MALATYA, Turkey, April 21 (Compass Direct News) – On the eve of three-year commemorations of the murders of three Christians in southeast Turkey, defense lawyers’ absence and new evidence kept a Malatya court from concluding the case here on Thursday (April 15). Two defense lawyers excused themselves from the hearing, rendering the judges unable to issue a verdict to the five defendants charged with the murders of three Christians in Malatya on April 18, 2007. Turkish Christians Necati Aydin and Ugur Yuksel and German Christian Tilmann Geske, who worked at a publishing house that distributed Christian material in this southeastern Turkish city, were found murdered three years ago.

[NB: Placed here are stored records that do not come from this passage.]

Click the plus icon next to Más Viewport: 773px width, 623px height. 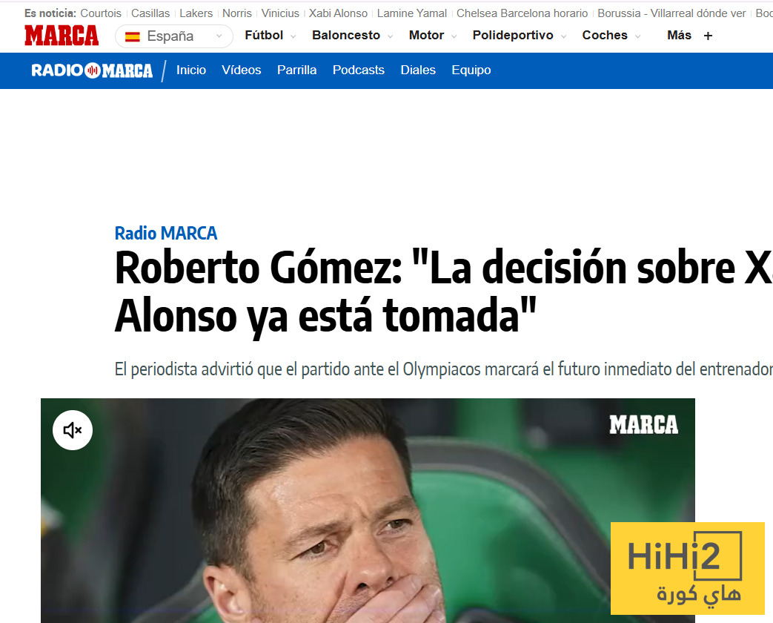pos(708,36)
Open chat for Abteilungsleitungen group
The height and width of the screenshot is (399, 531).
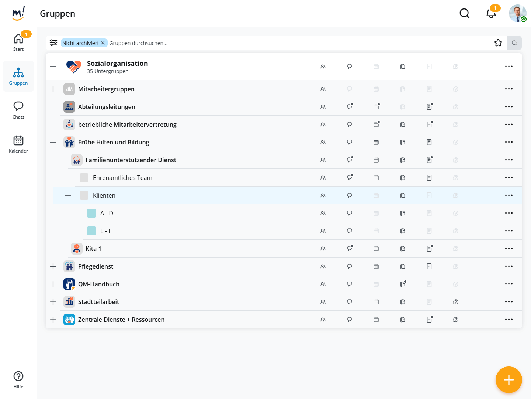click(350, 107)
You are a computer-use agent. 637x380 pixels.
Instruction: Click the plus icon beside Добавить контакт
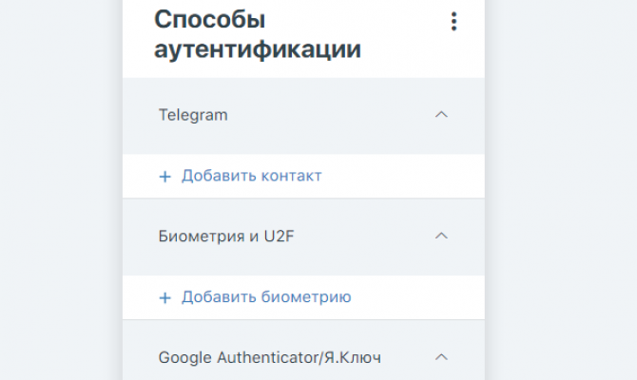pyautogui.click(x=164, y=177)

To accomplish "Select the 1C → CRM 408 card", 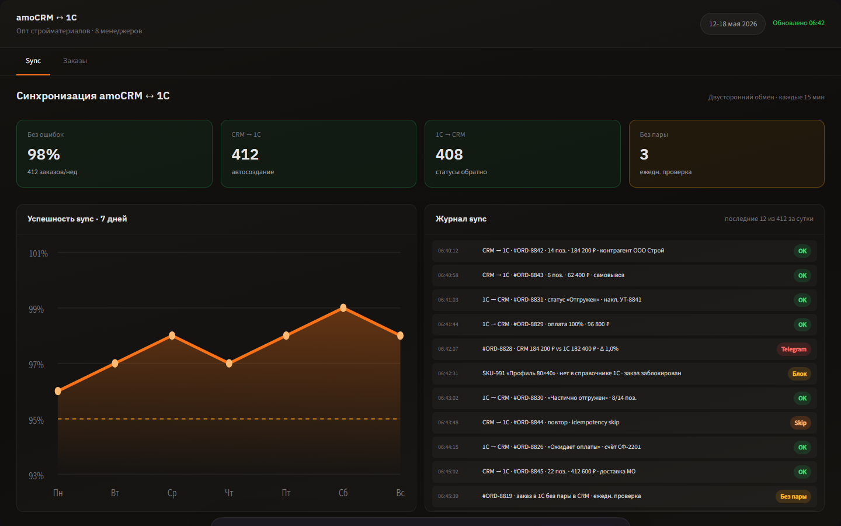I will pos(522,154).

At Thursday’s hearing, prosecuting lawyers presented a 28-page detailed request that the Malatya case be joined to a plot called Cage Plan, believed to be part of Ergenekon, a “deep state” operation to destabilize the government led by a cabal of retired generals, politicians and other key figures. In churches and at various memorial services on Sunday (April 18), Christians around Turkey commemorated the deaths of the three slain men. Scores of people came to the graves of Aydin in Izmir, Tilmann in Malatya and Yuksel in Elazig, an hour northeast of Malatya, to commemorate the deaths. The Malatya murders have become a milestone for the Turkish church, which is also eager for closure on the murder case and justice for those responsible. “For the church, it’s another one of those events in life which we don’t understand but entrust it to the hands of a loving God who we believe in,” said Zekai Tanyar, chairman of the Association of Protestant Churches in Turkey.